Here, ${\sigma}_{e}^{2}$ is the variance of the measurement error in log scale, α_{ b } is the signal independent or background noise, β_{ s } is signal dependent noise and Y is the logarithm of the signal intensity. The background noise α_{ b } and the signal dependent noise β_{ s } vary among different measurement systems. However, in most high throughput proteomic experiments α_{ b }<0.1 and β_{ s }<1 [32–34]. Network inference was performed for different levels of signal dependent (β_{ s }) and independent (α_{ b }) measurement errors. We started with α_{ b } = 0.01, β_{ s } = 0.1 and generated 10000 datasets by repeating the stochastic simulations of the perturbation experiments and then introducing random measurement errors. A network was inferred from each of these datasets using BVSA. Similar to the noise free data, we used five parallel Gibbs samplers for each module. In this case we used 500 iterations since noisy data may slow down convergence. To see whether all parallel samplers converge to the same distribution we plotted (Additional file 5: Figure S2) the log(P(A_{ i }R)) for a sample dataset. The parallel samplers generally converged rapidly to the same distribution. As before, we rejected 20% of the early samples as burn ins and the rest of the samples were used to calculate the posterior edge probabilities P_{ i j }. A posterior edge probability matrix P was inferred from each of the 10000 datasets using BVSA. A set of AUROC and AUPR values were calculated from each P. The mean and standard deviation of the resulting 10000 AUROCs and AUPRs were calculated. α_{ b } and β_{ s } were then gradually increase by intervals 0.01 and 0.1 respectively up to the maximum values α_{ b } = 0.1 and β_{ s } = 1. For each combination of α_{ b } and β_{ s } we repeated the above procedure and calculated the average AUROC and AUPR values and the corresponding standard deviations (see Additional file 6: Table S1 and Additional file 7: Table S2). The average AUROC and AUPR values were then compared with those calculated from the networks inferred by stochastic MRA, SBRA and LMML.

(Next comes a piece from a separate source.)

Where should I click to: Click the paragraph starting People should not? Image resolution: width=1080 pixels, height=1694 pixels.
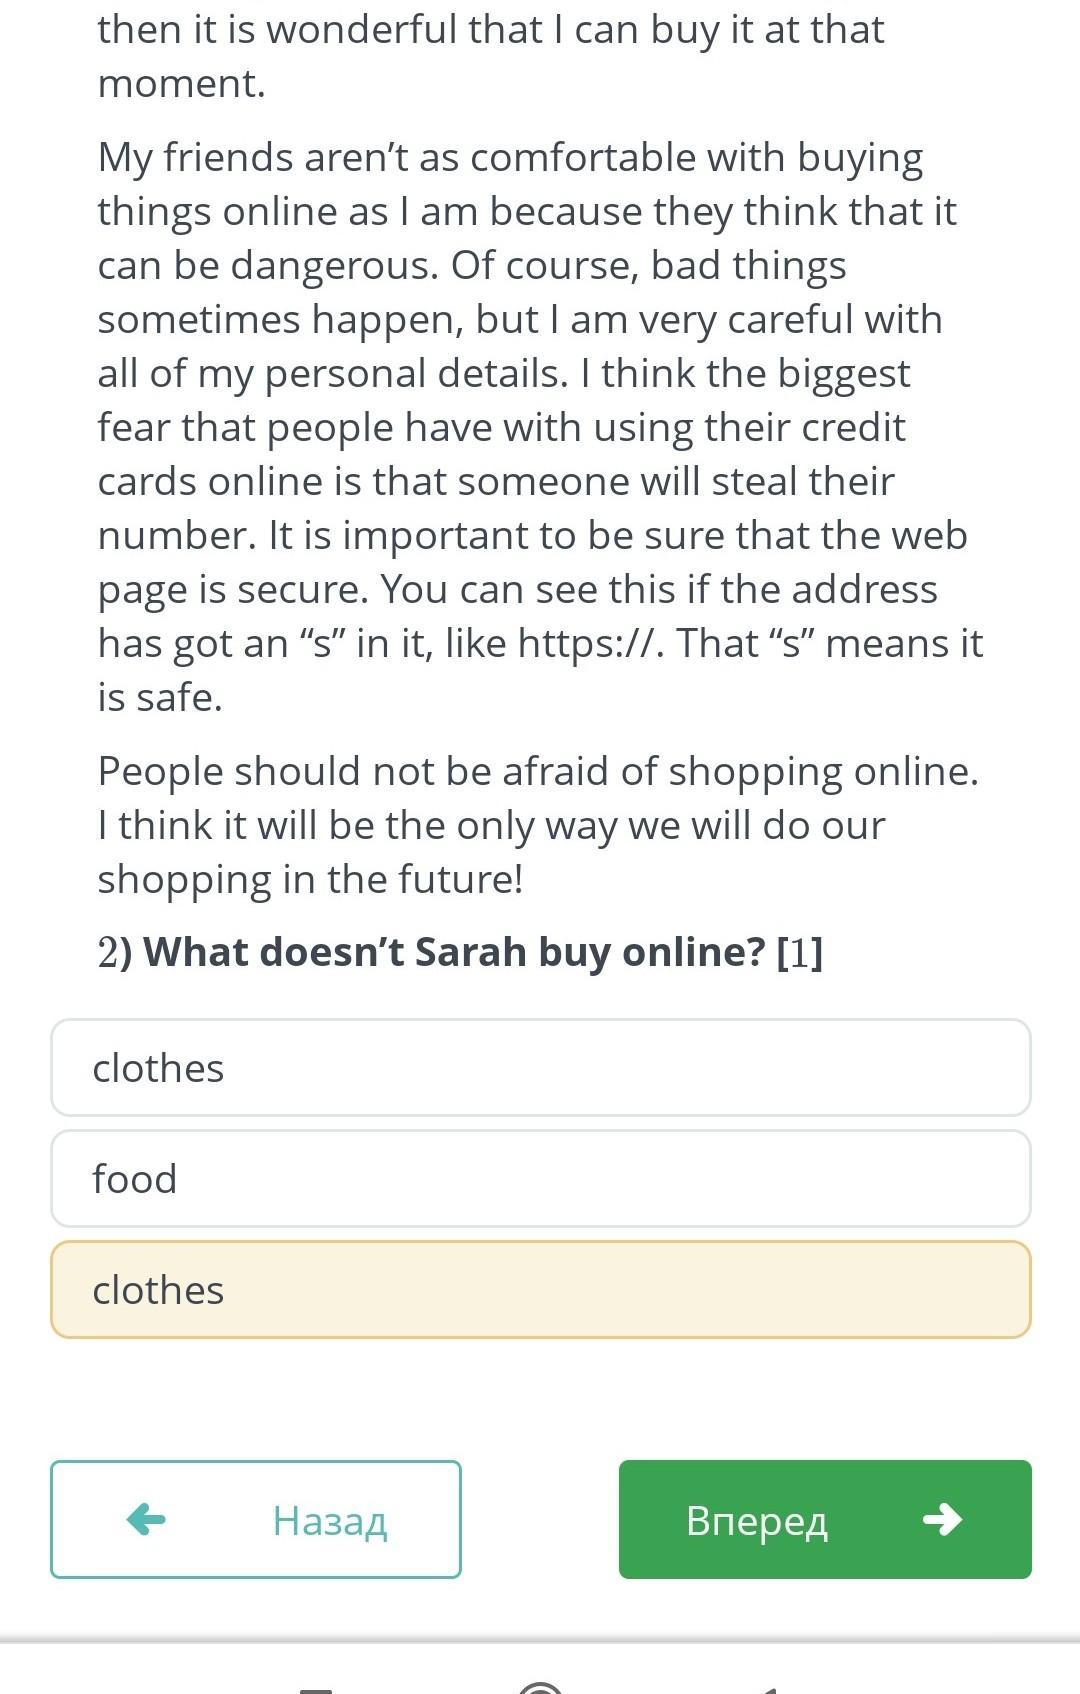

As in the case of BVSA, the performances of stochastic MRA, SBRA and LMML were also evaluated by generating 10000 datasets for each noise level (i.e. for each combination of α_{ b } and β_{ s } values) and executing these algorithms on each of these data sets. The resulting connection coefficient matrices (in case of stochastic MRA and LMML) and weight matrices (in case of SBRA) were then used to calculate the corresponding AUROC and AUPR values. The resulting AUROC and AUPR values (see Additional file 6: Table S1 and Additional file 7: Table S2) were compared with those calculated from the networks inferred by BVSA and two best performers, one with maximum average AUROC and one with maximum average AUPR, were selected (with p <0.05 ^{1}) at each noise level (Figure 3). Our analysis reveals that, BVSA has the highest average AUROC in most of the cases, except a few sporadic cases where the other algorithms performed better (Figure 3(a)). By contrast, SBRA has the highest average AUPR in most of the cases (Figure 3(b)). This suggests that BVSA infers a larger number of interactions with reasonable accuracy, whereas SBRA infers a smaller number of interactions with relatively higher precision.
Network reconstruction from incomplete sets of perturbations
For real biological networks,it often is impossible to perturb each network module, separately or in combination. Accordingly, the resulting datasets usually do not contain complete information for a full reconstruction of the underlying network. Here we demonstrate that even in such cases BVSA can reveal salient features of network structures with better accuracy than its counterparts.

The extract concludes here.